As part of its preemption of state regulation, the FCC also preempted Minnesota’s 911 requirements. The stated reason for the preemption was that the Vonage would not be able to comply with Minnesota’s 911 requirements, and that the requirements acted as a barrier to entry if not met, thereby impermissibly barring Vonage from operating in Minnesota. The Court agreed with the FCC regarding the need to set national 911 compliance standards for VoIP providers, and held that the FCC’s preemption of Minnesota’s 911 requirements was neither arbitrary nor capricious.

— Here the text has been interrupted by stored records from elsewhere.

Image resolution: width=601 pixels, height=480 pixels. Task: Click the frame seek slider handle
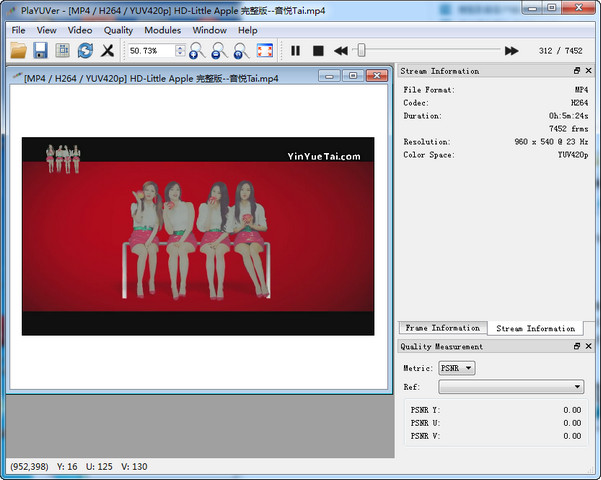[361, 50]
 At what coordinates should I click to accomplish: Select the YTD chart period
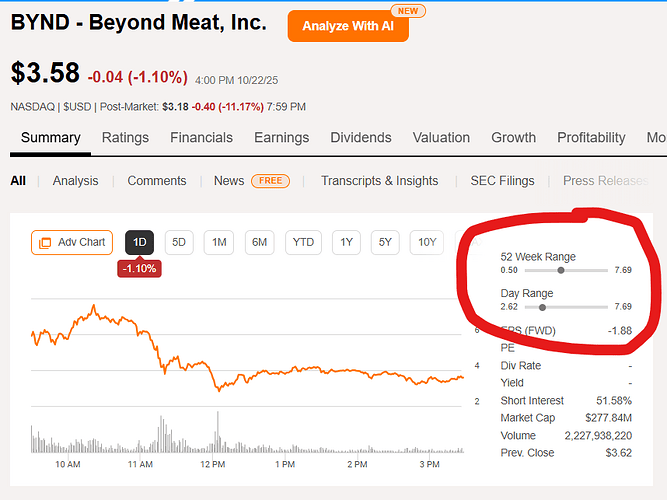302,242
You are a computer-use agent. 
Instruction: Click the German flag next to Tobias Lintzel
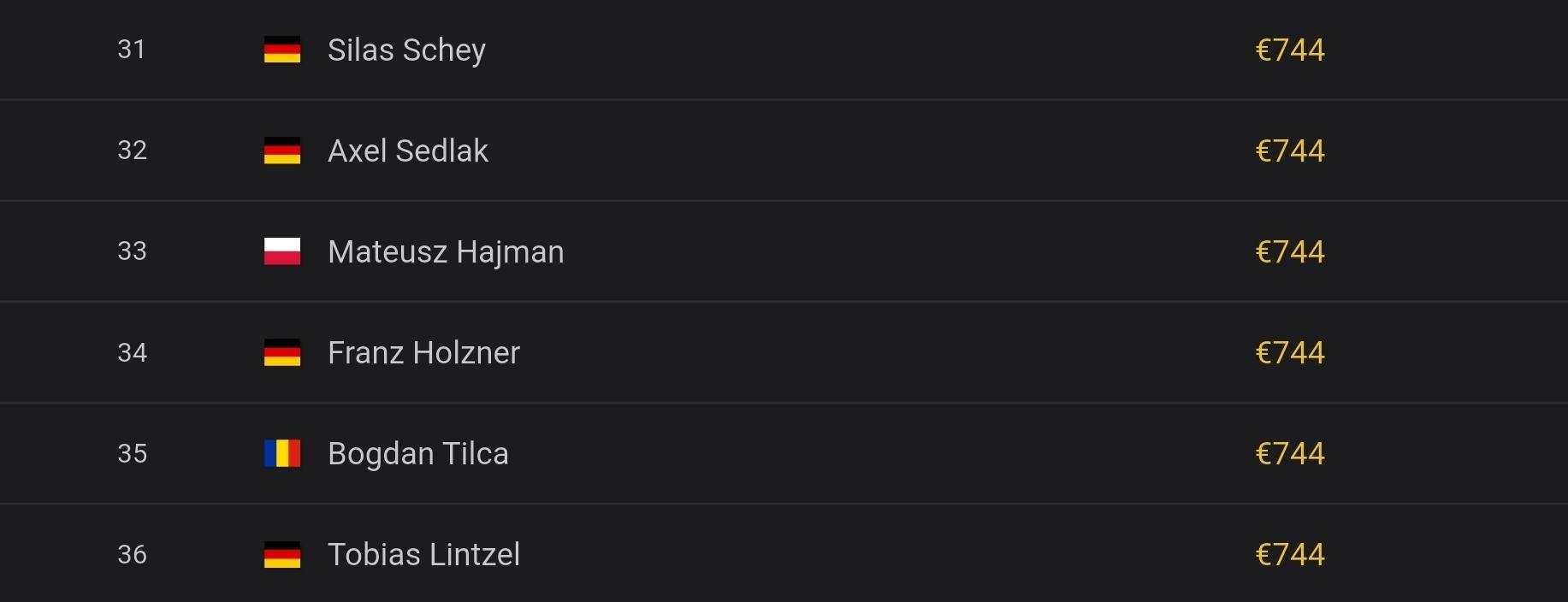(x=282, y=554)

5. NYPSC Argument Regarding Fixed VoIP

The Court ruled that the challenge to the part of the FCC’s order addressing fixed VoIP was not ripe for judicial review on the theory the statement in the FCC’s Order regarding fixed VoIP was merely a prediction of what the FCC would do, and did not constitute an actual decision. “The [O]rder only suggests the FCC, if faced with the precise issue, would preempt fixed VoIP services. Nonetheless, the order does not purport to actually do so and until that day comes it is only a mere prediction.” Based on the Court’s constitutional limitation to decide only actual cases and controversies ripe for review, the Court declined to rule on the NYPSC’s argument regarding fixed VoIP.

FUTURE IMPLICATIONS

 

The Petitioners may appeal this ruling to the Eighth Circuit en banc or directly to the United States Supreme Court. Based on the lack of certainty for fixed VoIP providers, it is likely that states will seek to impose their traditional telephone regulation schemes upon these type of providers. VoIP providers should examine whether the states are preempted from imposing this regulation. Providers should carefully examine this ruling, along with the FCC Vonage Order and the VoIP USF Order, in making their determinations. Further, the ultimate question as to whether VoIP service is a telecommunications service or an information service remains unanswered by the FCC. This decision, as well as any appeal of this case, should be monitored carefully.